(Stored records)
-*-*-
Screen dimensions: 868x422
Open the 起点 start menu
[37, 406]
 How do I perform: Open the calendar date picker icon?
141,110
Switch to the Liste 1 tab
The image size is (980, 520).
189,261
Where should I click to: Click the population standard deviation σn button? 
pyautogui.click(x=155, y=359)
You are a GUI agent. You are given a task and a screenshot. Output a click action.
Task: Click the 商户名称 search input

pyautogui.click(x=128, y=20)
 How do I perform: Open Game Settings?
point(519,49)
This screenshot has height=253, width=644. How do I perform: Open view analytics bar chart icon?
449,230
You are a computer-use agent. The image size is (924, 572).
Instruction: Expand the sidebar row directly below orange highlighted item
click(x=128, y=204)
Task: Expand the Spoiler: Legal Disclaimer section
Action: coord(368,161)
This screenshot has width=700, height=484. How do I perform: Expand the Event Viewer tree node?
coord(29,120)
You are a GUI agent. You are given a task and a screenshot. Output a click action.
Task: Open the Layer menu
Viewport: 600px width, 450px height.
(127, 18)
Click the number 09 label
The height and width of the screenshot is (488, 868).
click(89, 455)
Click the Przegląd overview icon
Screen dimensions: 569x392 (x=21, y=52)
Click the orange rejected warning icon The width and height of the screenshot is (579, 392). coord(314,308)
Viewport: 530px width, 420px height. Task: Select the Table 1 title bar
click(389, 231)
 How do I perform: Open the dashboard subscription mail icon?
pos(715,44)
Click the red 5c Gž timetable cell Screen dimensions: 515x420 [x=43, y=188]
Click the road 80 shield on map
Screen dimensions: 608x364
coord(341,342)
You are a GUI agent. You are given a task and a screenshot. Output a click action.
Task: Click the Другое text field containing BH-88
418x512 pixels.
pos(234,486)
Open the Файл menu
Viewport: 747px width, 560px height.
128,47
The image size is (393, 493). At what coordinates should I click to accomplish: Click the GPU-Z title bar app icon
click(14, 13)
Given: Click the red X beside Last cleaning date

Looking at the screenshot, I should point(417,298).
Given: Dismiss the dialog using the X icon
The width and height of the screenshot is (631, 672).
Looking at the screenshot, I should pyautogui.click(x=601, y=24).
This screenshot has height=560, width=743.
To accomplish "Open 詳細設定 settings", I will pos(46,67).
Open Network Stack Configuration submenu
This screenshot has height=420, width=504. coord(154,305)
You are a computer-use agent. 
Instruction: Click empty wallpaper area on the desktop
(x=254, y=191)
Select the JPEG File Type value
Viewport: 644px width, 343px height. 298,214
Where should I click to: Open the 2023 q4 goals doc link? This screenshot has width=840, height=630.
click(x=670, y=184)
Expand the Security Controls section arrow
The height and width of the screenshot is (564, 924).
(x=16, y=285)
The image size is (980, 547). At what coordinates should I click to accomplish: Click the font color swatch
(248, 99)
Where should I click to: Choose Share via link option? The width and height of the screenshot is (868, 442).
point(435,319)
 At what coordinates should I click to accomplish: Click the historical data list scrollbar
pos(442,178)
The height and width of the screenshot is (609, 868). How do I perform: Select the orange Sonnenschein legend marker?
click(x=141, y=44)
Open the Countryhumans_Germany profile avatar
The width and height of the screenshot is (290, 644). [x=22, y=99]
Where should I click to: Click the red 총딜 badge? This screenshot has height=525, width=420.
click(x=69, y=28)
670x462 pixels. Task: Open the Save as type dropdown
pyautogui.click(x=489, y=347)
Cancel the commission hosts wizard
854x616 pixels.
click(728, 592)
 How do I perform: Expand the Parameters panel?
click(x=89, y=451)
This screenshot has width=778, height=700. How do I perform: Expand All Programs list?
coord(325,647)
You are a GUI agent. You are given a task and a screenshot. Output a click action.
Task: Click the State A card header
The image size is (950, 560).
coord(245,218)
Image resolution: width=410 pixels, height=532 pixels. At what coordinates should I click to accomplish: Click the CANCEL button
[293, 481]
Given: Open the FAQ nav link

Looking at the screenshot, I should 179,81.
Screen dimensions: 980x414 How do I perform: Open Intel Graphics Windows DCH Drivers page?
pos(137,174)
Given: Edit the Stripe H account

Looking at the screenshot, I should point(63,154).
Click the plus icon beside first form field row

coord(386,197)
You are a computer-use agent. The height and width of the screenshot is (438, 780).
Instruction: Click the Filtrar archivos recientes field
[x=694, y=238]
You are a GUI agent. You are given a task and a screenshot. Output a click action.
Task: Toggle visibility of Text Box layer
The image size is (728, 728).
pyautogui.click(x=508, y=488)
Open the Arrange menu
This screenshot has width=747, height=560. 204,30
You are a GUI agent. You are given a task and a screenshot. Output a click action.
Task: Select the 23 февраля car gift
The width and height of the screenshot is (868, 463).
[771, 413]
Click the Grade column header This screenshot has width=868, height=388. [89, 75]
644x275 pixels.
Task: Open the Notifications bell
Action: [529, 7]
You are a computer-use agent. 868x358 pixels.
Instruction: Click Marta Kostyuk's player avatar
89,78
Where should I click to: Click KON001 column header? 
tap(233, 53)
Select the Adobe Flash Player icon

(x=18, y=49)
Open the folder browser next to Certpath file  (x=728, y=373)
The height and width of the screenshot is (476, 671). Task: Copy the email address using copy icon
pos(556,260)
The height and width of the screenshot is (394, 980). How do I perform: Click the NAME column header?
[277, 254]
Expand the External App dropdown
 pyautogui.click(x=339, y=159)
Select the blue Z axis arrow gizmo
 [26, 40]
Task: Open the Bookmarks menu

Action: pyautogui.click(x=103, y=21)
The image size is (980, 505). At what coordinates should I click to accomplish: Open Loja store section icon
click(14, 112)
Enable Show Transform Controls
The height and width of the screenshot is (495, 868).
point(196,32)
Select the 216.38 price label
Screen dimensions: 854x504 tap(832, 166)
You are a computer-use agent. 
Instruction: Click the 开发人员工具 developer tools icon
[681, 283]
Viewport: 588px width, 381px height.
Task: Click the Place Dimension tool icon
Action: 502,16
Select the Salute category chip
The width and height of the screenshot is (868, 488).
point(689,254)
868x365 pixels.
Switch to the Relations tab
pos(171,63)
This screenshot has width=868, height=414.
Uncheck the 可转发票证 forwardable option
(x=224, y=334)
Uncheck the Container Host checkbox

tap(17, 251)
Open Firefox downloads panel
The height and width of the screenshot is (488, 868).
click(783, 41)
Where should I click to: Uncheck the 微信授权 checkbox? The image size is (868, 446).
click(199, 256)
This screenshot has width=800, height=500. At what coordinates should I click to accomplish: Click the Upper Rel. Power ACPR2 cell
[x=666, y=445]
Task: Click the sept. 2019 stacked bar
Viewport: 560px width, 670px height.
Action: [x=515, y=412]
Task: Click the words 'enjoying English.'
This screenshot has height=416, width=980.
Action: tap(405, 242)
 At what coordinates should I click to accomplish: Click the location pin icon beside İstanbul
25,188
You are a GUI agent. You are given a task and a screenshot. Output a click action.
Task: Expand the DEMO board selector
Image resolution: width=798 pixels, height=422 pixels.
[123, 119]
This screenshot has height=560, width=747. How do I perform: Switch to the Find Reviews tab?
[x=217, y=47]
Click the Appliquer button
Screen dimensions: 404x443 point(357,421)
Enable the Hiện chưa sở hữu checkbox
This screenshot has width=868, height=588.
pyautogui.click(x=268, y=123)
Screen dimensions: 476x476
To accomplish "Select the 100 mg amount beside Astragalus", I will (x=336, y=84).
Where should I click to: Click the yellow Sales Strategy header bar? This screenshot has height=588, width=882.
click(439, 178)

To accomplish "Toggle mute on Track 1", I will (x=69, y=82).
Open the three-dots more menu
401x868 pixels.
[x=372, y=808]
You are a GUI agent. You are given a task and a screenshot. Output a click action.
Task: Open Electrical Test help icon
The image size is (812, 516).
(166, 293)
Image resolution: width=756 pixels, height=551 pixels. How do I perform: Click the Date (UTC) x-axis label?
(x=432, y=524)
-*-*-
◆ Problem description ◆
Could you restate the records above word for word?

◆ The completed task ◆
Screen dimensions: 868x422
Open the 起点 start menu
[37, 406]
 How do I perform: Open the calendar date picker icon?
141,110
Switch to the Liste 1 tab
The image size is (980, 520).
189,261
Where should I click to: Click the population standard deviation σn button? 
pyautogui.click(x=155, y=359)
You are a GUI agent. You are given a task and a screenshot. Output a click action.
Task: Click the 商户名称 search input

pyautogui.click(x=128, y=20)
 How do I perform: Open Game Settings?
point(519,49)
This screenshot has height=253, width=644. How do I perform: Open view analytics bar chart icon?
449,230
You are a computer-use agent. The image size is (924, 572).
Instruction: Expand the sidebar row directly below orange highlighted item
click(x=128, y=204)
Task: Expand the Spoiler: Legal Disclaimer section
Action: coord(368,161)
This screenshot has width=700, height=484. How do I perform: Expand the Event Viewer tree node?
coord(29,120)
You are a GUI agent. You are given a task and a screenshot. Output a click action.
Task: Open the Layer menu
Viewport: 600px width, 450px height.
(127, 18)
Click the number 09 label
The height and width of the screenshot is (488, 868).
click(89, 455)
Click the Przegląd overview icon
Screen dimensions: 569x392 (x=21, y=52)
Click the orange rejected warning icon The width and height of the screenshot is (579, 392). coord(314,308)
Viewport: 530px width, 420px height. Task: Select the Table 1 title bar
click(389, 231)
 How do I perform: Open the dashboard subscription mail icon?
pos(715,44)
Click the red 5c Gž timetable cell Screen dimensions: 515x420 [x=43, y=188]
Click the road 80 shield on map
Screen dimensions: 608x364
coord(341,342)
You are a GUI agent. You are given a task and a screenshot. Output a click action.
Task: Click the Другое text field containing BH-88
418x512 pixels.
pos(234,486)
Open the Файл menu
Viewport: 747px width, 560px height.
128,47
The image size is (393, 493). At what coordinates should I click to accomplish: Click the GPU-Z title bar app icon
click(14, 13)
Given: Click the red X beside Last cleaning date

Looking at the screenshot, I should point(417,298).
Given: Dismiss the dialog using the X icon
The width and height of the screenshot is (631, 672).
Looking at the screenshot, I should pyautogui.click(x=601, y=24).
This screenshot has height=560, width=743.
To accomplish "Open 詳細設定 settings", I will pos(46,67).
Open Network Stack Configuration submenu
This screenshot has height=420, width=504. coord(154,305)
You are a computer-use agent. 
Instruction: Click empty wallpaper area on the desktop
(x=254, y=191)
Select the JPEG File Type value
Viewport: 644px width, 343px height. 298,214
Where should I click to: Open the 2023 q4 goals doc link? This screenshot has width=840, height=630.
click(x=670, y=184)
Expand the Security Controls section arrow
The height and width of the screenshot is (564, 924).
(x=16, y=285)
The image size is (980, 547). At what coordinates should I click to accomplish: Click the font color swatch
(248, 99)
Where should I click to: Choose Share via link option? The width and height of the screenshot is (868, 442).
point(435,319)
 At what coordinates should I click to accomplish: Click the historical data list scrollbar
pos(442,178)
The height and width of the screenshot is (609, 868). How do I perform: Select the orange Sonnenschein legend marker?
click(x=141, y=44)
Open the Countryhumans_Germany profile avatar
The width and height of the screenshot is (290, 644). [x=22, y=99]
Where should I click to: Click the red 총딜 badge? This screenshot has height=525, width=420.
click(x=69, y=28)
670x462 pixels. Task: Open the Save as type dropdown
pyautogui.click(x=489, y=347)
Cancel the commission hosts wizard
854x616 pixels.
click(728, 592)
 How do I perform: Expand the Parameters panel?
click(x=89, y=451)
This screenshot has width=778, height=700. How do I perform: Expand All Programs list?
coord(325,647)
You are a GUI agent. You are given a task and a screenshot. Output a click action.
Task: Click the State A card header
The image size is (950, 560).
coord(245,218)
Image resolution: width=410 pixels, height=532 pixels. At what coordinates should I click to accomplish: Click the CANCEL button
[293, 481]
Given: Open the FAQ nav link

Looking at the screenshot, I should 179,81.
Screen dimensions: 980x414 How do I perform: Open Intel Graphics Windows DCH Drivers page?
pos(137,174)
Given: Edit the Stripe H account

Looking at the screenshot, I should point(63,154).
Click the plus icon beside first form field row

coord(386,197)
You are a computer-use agent. The height and width of the screenshot is (438, 780).
Instruction: Click the Filtrar archivos recientes field
[x=694, y=238]
You are a GUI agent. You are given a task and a screenshot. Output a click action.
Task: Toggle visibility of Text Box layer
The image size is (728, 728).
pyautogui.click(x=508, y=488)
Open the Arrange menu
This screenshot has width=747, height=560. 204,30
You are a GUI agent. You are given a task and a screenshot. Output a click action.
Task: Select the 23 февраля car gift
The width and height of the screenshot is (868, 463).
[771, 413]
Click the Grade column header This screenshot has width=868, height=388. [89, 75]
644x275 pixels.
Task: Open the Notifications bell
Action: [529, 7]
You are a computer-use agent. 868x358 pixels.
Instruction: Click Marta Kostyuk's player avatar
89,78
Where should I click to: Click KON001 column header? 
tap(233, 53)
Select the Adobe Flash Player icon

(x=18, y=49)
Open the folder browser next to Certpath file  (x=728, y=373)
The height and width of the screenshot is (476, 671). Task: Copy the email address using copy icon
pos(556,260)
The height and width of the screenshot is (394, 980). How do I perform: Click the NAME column header?
[277, 254]
Expand the External App dropdown
 pyautogui.click(x=339, y=159)
Select the blue Z axis arrow gizmo
 [26, 40]
Task: Open the Bookmarks menu

Action: pyautogui.click(x=103, y=21)
The image size is (980, 505). At what coordinates should I click to accomplish: Open Loja store section icon
click(14, 112)
Enable Show Transform Controls
The height and width of the screenshot is (495, 868).
point(196,32)
Select the 216.38 price label
Screen dimensions: 854x504 tap(832, 166)
You are a computer-use agent. 
Instruction: Click the 开发人员工具 developer tools icon
[681, 283]
Viewport: 588px width, 381px height.
Task: Click the Place Dimension tool icon
Action: 502,16
Select the Salute category chip
The width and height of the screenshot is (868, 488).
point(689,254)
868x365 pixels.
Switch to the Relations tab
pos(171,63)
This screenshot has width=868, height=414.
Uncheck the 可转发票证 forwardable option
(x=224, y=334)
Uncheck the Container Host checkbox

tap(17, 251)
Open Firefox downloads panel
The height and width of the screenshot is (488, 868).
click(783, 41)
Where should I click to: Uncheck the 微信授权 checkbox? The image size is (868, 446).
click(199, 256)
This screenshot has width=800, height=500. At what coordinates should I click to accomplish: Click the Upper Rel. Power ACPR2 cell
[x=666, y=445]
Task: Click the sept. 2019 stacked bar
Viewport: 560px width, 670px height.
Action: [x=515, y=412]
Task: Click the words 'enjoying English.'
This screenshot has height=416, width=980.
Action: tap(405, 242)
 At what coordinates should I click to accomplish: Click the location pin icon beside İstanbul
25,188
You are a GUI agent. You are given a task and a screenshot. Output a click action.
Task: Expand the DEMO board selector
Image resolution: width=798 pixels, height=422 pixels.
[123, 119]
This screenshot has height=560, width=747. How do I perform: Switch to the Find Reviews tab?
[x=217, y=47]
Click the Appliquer button
Screen dimensions: 404x443 point(357,421)
Enable the Hiện chưa sở hữu checkbox
This screenshot has width=868, height=588.
pyautogui.click(x=268, y=123)
Screen dimensions: 476x476
To accomplish "Select the 100 mg amount beside Astragalus", I will (x=336, y=84).
Where should I click to: Click the yellow Sales Strategy header bar? This screenshot has height=588, width=882.
click(439, 178)

To accomplish "Toggle mute on Track 1", I will (x=69, y=82).
Open the three-dots more menu
401x868 pixels.
[x=372, y=808]
You are a GUI agent. You are given a task and a screenshot. Output a click action.
Task: Open Electrical Test help icon
The image size is (812, 516).
(166, 293)
Image resolution: width=756 pixels, height=551 pixels. How do I perform: Click the Date (UTC) x-axis label?
(x=432, y=524)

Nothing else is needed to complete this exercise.